■ HOW TO COMPLETE THIS TASK: Print the part of the personal injury FAQ below from "21What should I" to "is 'Underinsured Motorist coverage'?", word for word.

People are often unsure what they can recover through a personal injury claim when their bills have been paid by private health insurance. Texas law on this issue, which you will find in Texas Civil Practice & Remedies Code Sec. 41.0105 (often referred to as “paid versus incurred”), allows an injured person to recover the combined total of any amount they pay out of pocket, any amount paid by private health insurance and any balances still owed. Amounts that are written-off by medical providers as contractual discounts cannot be recovered or put in evidence at trial.
21What should I know when selecting a personal injury attorney?
Retaining an attorney to represent you for a personal injury matter is an important decision. You should not hire the first attorney you come across.
22Do motorcycle accident claims have unique issues?
Along with pedal cyclists and pedestrians, motorcycle riders are the most vulnerable road users. With distracted driving at what feels like and all-time high, Texas’ busy highways and roadways can be a dangerous place for motorbike operators. Insurance companies are often very quick to blame a motorcyclist for a collision with another vehicle, as motorcycles are often perceived as too fast, too dangerous or both.
23What is 'Underinsured Motorist coverage'?
Underinsured Motorist coverage, usually abbreviated as UIM, applies when a person is injured by a third party, the third party has insurance, but the third party’s insurance coverage is not sufficient to adequately compensate the injured person. UIM coverage is not on every policy and must be selected by the policyholder. UIM claims also require that certain steps be taken during the handling of the third party claim.
24What proof is required for a Fall Injury Claim?

■ RECORD SET:
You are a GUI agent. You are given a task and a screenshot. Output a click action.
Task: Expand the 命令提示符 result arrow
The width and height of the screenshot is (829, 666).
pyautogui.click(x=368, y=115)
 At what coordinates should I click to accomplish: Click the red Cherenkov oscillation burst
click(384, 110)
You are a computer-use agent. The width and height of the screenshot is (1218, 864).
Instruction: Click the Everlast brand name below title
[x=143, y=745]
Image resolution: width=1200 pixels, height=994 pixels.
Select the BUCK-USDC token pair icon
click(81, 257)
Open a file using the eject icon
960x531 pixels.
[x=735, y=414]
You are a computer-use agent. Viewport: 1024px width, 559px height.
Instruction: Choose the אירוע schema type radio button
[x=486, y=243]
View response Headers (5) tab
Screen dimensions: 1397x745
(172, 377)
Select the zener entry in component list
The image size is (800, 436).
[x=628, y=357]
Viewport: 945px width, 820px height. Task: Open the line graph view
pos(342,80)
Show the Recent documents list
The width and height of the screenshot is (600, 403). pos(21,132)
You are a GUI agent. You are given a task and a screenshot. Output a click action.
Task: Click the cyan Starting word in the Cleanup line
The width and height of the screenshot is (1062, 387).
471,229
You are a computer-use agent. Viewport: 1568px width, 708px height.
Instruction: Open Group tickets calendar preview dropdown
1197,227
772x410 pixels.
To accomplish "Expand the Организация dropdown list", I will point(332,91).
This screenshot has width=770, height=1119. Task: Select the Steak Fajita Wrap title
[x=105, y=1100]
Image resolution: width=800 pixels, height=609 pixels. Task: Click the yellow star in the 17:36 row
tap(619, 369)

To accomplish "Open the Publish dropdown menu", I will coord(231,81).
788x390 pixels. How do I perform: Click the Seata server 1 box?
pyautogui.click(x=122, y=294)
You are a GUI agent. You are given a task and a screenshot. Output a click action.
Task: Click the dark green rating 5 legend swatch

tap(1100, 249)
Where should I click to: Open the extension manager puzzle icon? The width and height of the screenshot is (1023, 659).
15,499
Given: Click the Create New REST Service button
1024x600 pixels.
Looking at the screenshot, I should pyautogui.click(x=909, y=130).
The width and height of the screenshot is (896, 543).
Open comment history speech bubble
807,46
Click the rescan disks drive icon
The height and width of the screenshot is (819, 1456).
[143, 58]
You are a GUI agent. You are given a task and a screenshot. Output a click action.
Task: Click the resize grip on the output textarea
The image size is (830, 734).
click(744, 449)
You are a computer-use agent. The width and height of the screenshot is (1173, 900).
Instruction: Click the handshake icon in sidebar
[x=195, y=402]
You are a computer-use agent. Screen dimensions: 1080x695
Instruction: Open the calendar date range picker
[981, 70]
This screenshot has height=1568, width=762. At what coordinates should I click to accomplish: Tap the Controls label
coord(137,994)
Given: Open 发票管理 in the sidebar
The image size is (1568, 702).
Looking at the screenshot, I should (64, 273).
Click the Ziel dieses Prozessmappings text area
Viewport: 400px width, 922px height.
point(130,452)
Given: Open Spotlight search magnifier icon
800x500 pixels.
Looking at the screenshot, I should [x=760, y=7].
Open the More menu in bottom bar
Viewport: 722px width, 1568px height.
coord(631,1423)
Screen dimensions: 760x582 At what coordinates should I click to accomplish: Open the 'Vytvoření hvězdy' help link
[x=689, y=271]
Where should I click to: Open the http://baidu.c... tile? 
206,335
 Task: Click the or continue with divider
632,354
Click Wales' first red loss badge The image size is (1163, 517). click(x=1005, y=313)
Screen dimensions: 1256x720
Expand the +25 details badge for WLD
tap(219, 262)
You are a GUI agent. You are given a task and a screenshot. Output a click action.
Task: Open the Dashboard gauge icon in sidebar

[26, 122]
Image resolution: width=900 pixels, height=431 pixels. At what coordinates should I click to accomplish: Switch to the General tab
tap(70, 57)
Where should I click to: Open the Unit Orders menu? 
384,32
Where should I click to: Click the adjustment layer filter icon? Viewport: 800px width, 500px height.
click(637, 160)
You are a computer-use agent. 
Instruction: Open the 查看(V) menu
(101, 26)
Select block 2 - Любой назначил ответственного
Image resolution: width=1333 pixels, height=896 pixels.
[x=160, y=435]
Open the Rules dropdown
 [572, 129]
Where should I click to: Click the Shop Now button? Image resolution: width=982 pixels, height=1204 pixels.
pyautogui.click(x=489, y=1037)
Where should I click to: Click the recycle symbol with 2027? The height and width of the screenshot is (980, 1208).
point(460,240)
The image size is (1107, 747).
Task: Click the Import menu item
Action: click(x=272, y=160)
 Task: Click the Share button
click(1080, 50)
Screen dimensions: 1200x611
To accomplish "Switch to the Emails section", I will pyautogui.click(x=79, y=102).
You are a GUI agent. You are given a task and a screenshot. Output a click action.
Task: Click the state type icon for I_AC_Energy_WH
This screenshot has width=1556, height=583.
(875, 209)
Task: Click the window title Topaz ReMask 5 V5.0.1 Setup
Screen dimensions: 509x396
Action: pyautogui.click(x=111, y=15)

■ RESULT BELOW:
21What should I know when selecting a personal injury attorney?
Retaining an attorney to represent you for a personal injury matter is an important decision. You should not hire the first attorney you come across.
22Do motorcycle accident claims have unique issues?
Along with pedal cyclists and pedestrians, motorcycle riders are the most vulnerable road users. With distracted driving at what feels like and all-time high, Texas’ busy highways and roadways can be a dangerous place for motorbike operators. Insurance companies are often very quick to blame a motorcyclist for a collision with another vehicle, as motorcycles are often perceived as too fast, too dangerous or both.
23What is 'Underinsured Motorist coverage'?